プロローグ
ショウゴです。
久しぶりの投稿となります。
そして、初めての方は宜しくお願いします。
気がつくと、春日部耀一は見晴らしのいい草原にいた。晴天の下、ぽつんと設けられた椅子に座らせられている。目の前にはテーブルを挟み、非現実的を漂わせる美麗と相席していた。
瑞々しい漆黒の毛髪は、直線にそって首下までかかっていた。艶やかな唇は女性らしい色香を感じさせ、黄金の瞳は意識をすべて吸い込まれそうになるほど、不思議と惹きつけられる。
漆黒の美女は、黒を基調にした絹のドレスを身にまとっていた。両肩をむき出しにして、豊かな胸の谷間を恥ずかしげにもなく覗かせている。
彼女の妖艶さには、相容れないはずの闇と光を漂わせていた。
こちらを向ける顔は無にひとしい。だが、無感情という感じでもない。それらが気にならないほど、とにかく美しい容姿で、そして不思議と冷たい雰囲気と思わせない。
女性は優雅に紅茶を飲んで、落ち着きのある雰囲気を与えてくれたおかげで、自然と緊張が薄らいだ。
「えーと、貴方は? というか、ここは何処?」
「その話をする前に、まずは紅茶でも飲んで一息つけませんか」
「それじゃ、遠慮なく」
彼女は凜と澄みきった美麗な声だった。綺麗な細い指先で、彼女の手前に置かれたティーポットを持ちあげ、もうひとつのカップに紅茶を注いだ。
美女に注がれた紅茶を一口飲み、
「旨い」
「それはよかった」
安い紅茶しか飲んでこなかった耀一でも、一口で高級茶葉だと理解できる。
「あなたは、ここに来るまで何をしていたか覚えていますか」
美女から疑問を呈され、耀一は記憶を呼び覚まそうと記憶を巡らせた。
「……ああ、確か俺は仕事中に事故で亡くなった、はず」
赤々とした業火に呑み込まれ自分が、なぜかこの場にいる。
死ぬ前までや神や悪魔といった目に見えない存在のものを信じず、そして死んだら終わりと考えていた男は輪廻転生など甚だ疑問に感じるが、もしかすればここがあの世というものなのかもしない。
そして、彼女は女神さまか、天使さまなのだろうか。
しかしながら、絵画で描かれた神聖なものに相反して、漆黒の闇色が濃すぎていた。
「それで、合っています。

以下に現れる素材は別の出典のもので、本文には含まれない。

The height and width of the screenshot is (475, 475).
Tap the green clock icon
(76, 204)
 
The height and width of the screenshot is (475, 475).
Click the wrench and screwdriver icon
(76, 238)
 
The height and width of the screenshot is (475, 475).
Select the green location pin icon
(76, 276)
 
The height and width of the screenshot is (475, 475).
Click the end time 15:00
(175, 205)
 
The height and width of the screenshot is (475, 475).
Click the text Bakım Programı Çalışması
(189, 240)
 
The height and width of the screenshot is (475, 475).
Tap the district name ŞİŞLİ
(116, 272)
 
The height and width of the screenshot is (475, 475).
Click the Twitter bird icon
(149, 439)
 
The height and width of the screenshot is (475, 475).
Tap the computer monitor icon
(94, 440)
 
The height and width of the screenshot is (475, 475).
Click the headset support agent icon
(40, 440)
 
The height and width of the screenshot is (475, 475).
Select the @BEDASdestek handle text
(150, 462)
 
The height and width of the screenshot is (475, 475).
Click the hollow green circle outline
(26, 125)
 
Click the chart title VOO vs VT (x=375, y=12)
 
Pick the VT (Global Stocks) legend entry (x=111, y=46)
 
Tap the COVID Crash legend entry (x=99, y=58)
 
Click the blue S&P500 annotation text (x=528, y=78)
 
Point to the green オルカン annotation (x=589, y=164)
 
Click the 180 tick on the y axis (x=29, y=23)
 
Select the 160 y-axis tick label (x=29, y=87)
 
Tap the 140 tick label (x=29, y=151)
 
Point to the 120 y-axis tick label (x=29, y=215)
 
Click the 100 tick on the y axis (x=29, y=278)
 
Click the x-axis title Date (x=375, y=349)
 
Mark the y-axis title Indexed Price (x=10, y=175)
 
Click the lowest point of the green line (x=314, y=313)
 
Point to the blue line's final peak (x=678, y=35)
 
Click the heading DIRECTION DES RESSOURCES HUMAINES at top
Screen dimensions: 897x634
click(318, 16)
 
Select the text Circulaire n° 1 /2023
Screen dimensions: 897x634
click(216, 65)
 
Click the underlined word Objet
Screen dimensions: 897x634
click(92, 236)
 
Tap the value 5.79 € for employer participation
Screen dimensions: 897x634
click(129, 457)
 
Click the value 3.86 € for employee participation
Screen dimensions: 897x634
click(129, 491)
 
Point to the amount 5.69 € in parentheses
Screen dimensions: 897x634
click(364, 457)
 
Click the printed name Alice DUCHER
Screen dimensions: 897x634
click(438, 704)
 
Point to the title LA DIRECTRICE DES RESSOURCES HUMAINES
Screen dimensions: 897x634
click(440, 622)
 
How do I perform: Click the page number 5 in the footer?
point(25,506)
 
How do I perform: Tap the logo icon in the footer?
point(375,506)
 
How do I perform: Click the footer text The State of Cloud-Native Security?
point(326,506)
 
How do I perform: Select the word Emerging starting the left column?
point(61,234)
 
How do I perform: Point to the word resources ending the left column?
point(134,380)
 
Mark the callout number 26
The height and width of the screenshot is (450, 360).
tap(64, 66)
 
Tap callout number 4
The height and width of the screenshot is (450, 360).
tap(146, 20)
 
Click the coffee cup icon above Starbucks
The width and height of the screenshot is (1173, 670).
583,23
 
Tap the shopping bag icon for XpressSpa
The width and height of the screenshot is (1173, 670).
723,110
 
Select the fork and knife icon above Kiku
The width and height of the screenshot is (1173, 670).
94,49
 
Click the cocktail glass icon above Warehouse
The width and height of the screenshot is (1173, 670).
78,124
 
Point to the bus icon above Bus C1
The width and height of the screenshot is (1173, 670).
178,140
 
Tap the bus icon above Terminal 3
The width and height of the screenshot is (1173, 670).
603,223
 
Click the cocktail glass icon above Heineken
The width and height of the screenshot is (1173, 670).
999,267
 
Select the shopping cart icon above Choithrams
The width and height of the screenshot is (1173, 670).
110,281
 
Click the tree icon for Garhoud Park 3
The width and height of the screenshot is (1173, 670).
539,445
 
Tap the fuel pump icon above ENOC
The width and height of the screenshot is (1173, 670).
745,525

最初に断っておきますが、私は神でも天使でもありません。ましてや、悪魔でも。私は趣味で、世界を観測しているアグラーノと言います」
「世界を観測?」
「はい、主に観測対象は人間です。矛盾で、愚者な人間を見ているのは、飽きることがありません」
人間が嫌いという様子は見受けられないものの、悪趣味なのは間違いない。アグラーノと名乗る女性から人間に対する酷評に、耀一は顔を引きつらせる。
「あ、俺は春日部耀一と言います」
「知っています。ですから、ここに呼んだのですから」
耀一がどういうことだと顔をし、首を傾げる。
「人は死ぬと、輪廻の輪にしたがうようになっているのですが、貴方にお願いがあって無理に来てもらったのです」
輪廻の輪から外れて大丈夫なのか、と脳裏に疑問が浮かびあがるも、耀一はめったにない極上の女性との会話を優先して話を紡ぐ。
「それで、お願いとは? 俺でできることなら、協力を惜しみません」
ここぞとばかりに、耀一は彼女の好意を得ようと嬉々して自分を売り込む。
アグラーノは首肯をし、口調は話やすいので構わないと述べられた。耀一が、敬語が苦手なのを知っているのか、気遣ってくれたようだ。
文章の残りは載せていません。